Passage to read -
GPU programming example: stencil computation

Questions

  • How do I compile and run code developed using different programming models and frameworks?

  • What can I expect from the GPU-ported programs in terms of performance gains / trends and how do I estimate this?

Objectives

  • To show a self-contained example of parallel computation executed on CPU and GPU using different programming models

  • To show differences and consequences of implementing the same algorithm in natural “style” of different models/ frameworks

  • To discuss how to assess theoretical and practical performance scaling of GPU codes

Instructor note

  • 45 min teaching

  • 45 min exercises

Problem: heat flow in two-dimensional area

Heat flows in objects according to local temperature differences, as if seeking local equilibrium. The following example defines a rectangular area with two always-warm sides (temperature 70 and 85), two cold sides (temperature 20 and 5) and a cold disk at the center. Because of heat diffusion, temperature of neighboring patches of the area is bound to equalize, changing the overall distribution:

../_images/heat_montage.png

Over time, the temperature distribution progresses from the initial state toward an end state where upper triangle is warm and lower is cold. The average temperature tends to (70 + 85 + 20 + 5) / 4 = 45.

Technique: stencil computation

Heat transfer in the system above is governed by the partial differential equation(s) describing local variation of the temperature field in time and space. That is, the rate of change of the temperature field \(u(x, y, t)\) over two spatial dimensions \(x\) and \(y\) and time \(t\) (with rate coefficient \(\alpha\)) can be modelled via the equation

\[\frac{\partial u}{\partial t} = \alpha \left( \frac{\partial^2 u}{\partial x^2} + \frac{\partial^2 u}{\partial x^2}\right)\]

The standard way to numerically solve differential equations is to discretize them, i. e. to consider only a set/ grid of specific area points at specific moments in time. That way, partial derivatives \({\partial u}\) are converted into differences between adjacent grid points \(u^{m}(i,j)\), with \(m, i, j\) denoting time and spatial grid points, respectively. Temperature change in time at a certain point can now be computed from the values of neighboring points at earlier time; the same expression, called stencil, is applied to every point on the grid.

Information shown -
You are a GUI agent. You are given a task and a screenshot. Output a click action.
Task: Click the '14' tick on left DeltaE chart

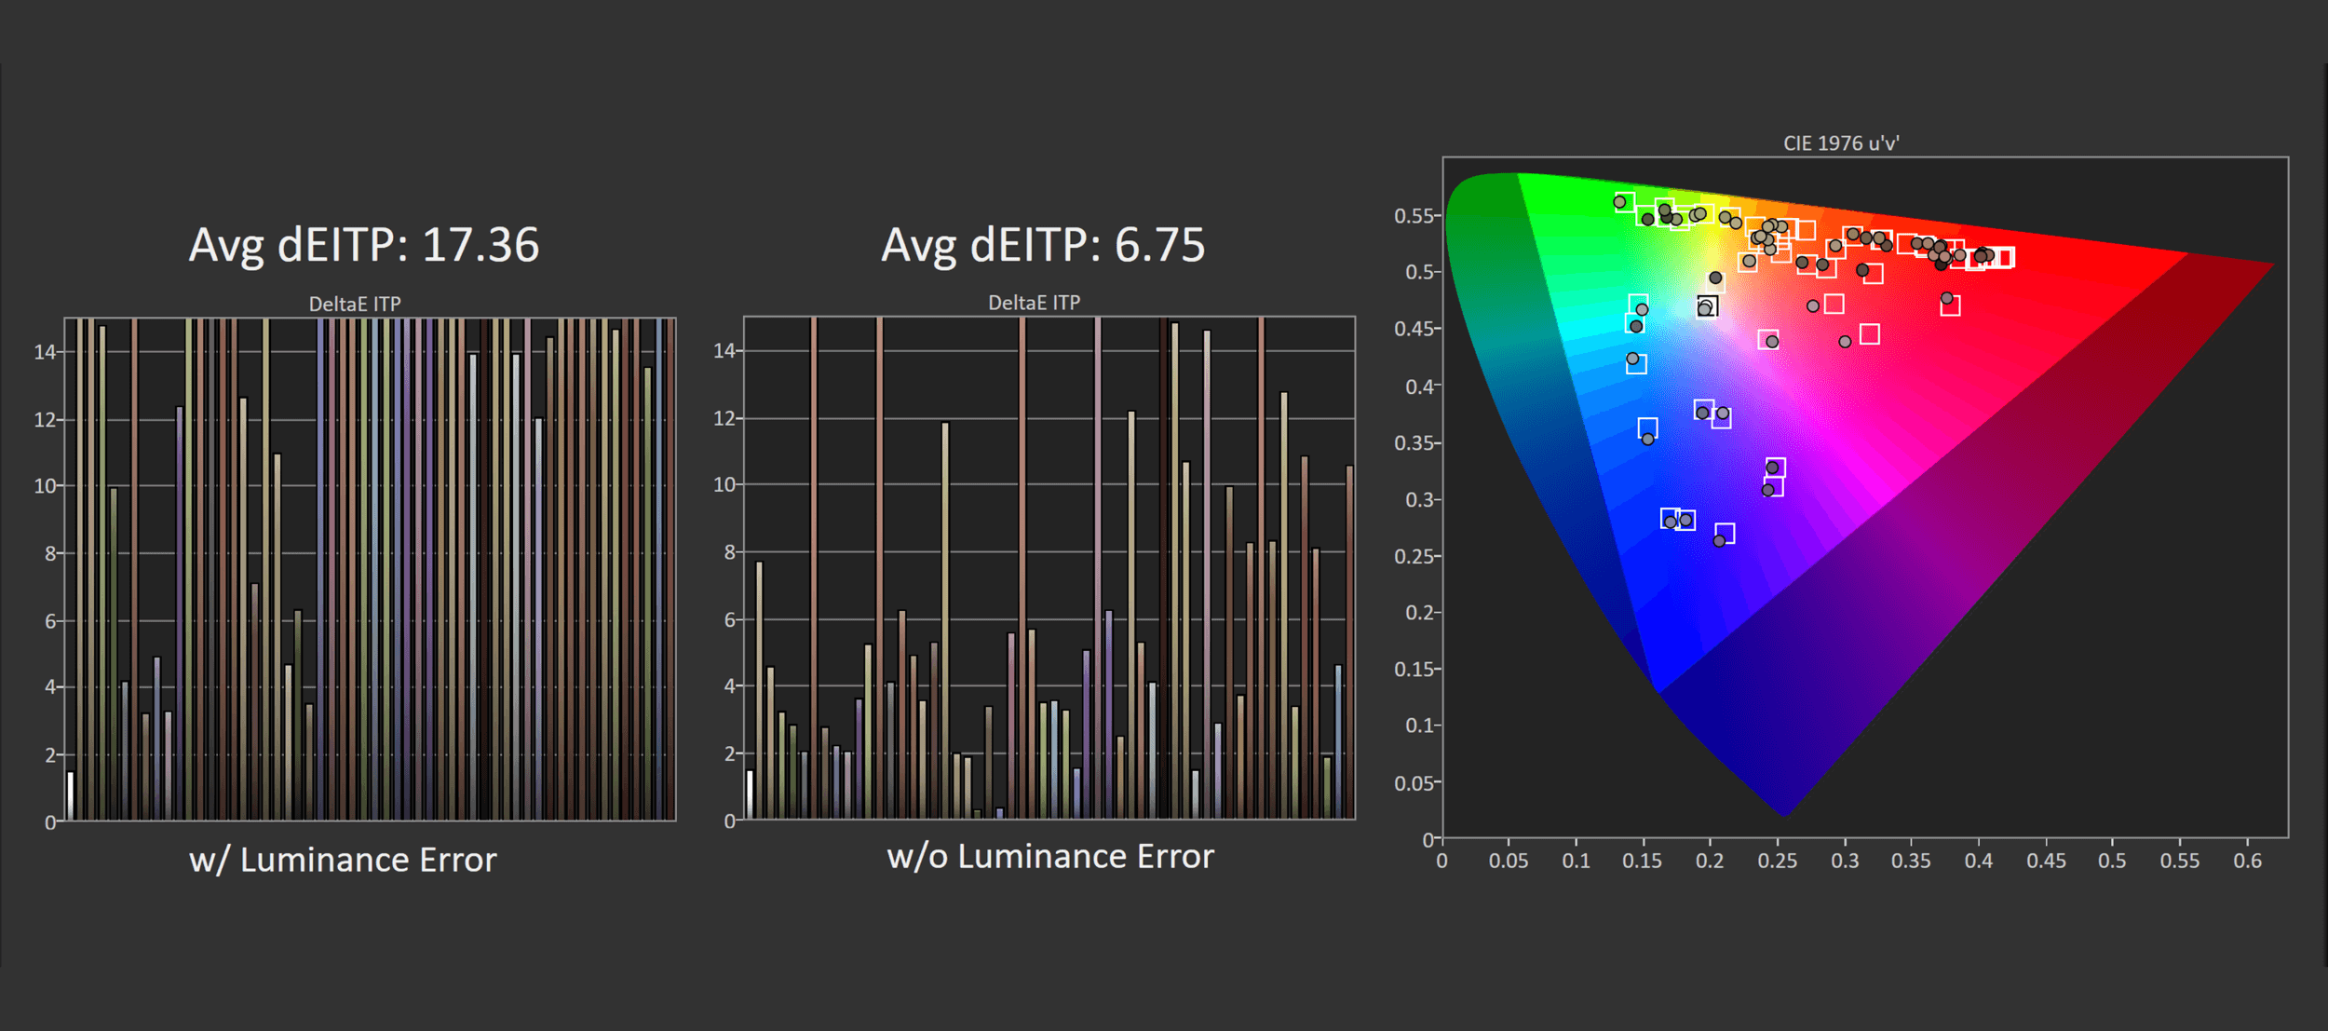point(45,352)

Direction 1 -
Answer these questions from the page on stencil computation, one answer per line:
(a) How much teaching time does the instructor note list?
(b) What temperatures do the two always-warm sides of the rectangular area have?
(c) What name is given to the expression applied to every point on the grid?
Direction 2 - From the page on stencil computation, write out the passage starting at "Instructor note" and ending at "20 + 5) / 4 = 45.".

Final result 1 -
(a) 45 min
(b) 70 and 85
(c) Stencil

Final result 2 -
Instructor note

  • 45 min teaching

  • 45 min exercises

Problem: heat flow in two-dimensional area

Heat flows in objects according to local temperature differences, as if seeking local equilibrium. The following example defines a rectangular area with two always-warm sides (temperature 70 and 85), two cold sides (temperature 20 and 5) and a cold disk at the center. Because of heat diffusion, temperature of neighboring patches of the area is bound to equalize, changing the overall distribution:

../_images/heat_montage.png

Over time, the temperature distribution progresses from the initial state toward an end state where upper triangle is warm and lower is cold. The average temperature tends to (70 + 85 + 20 + 5) / 4 = 45.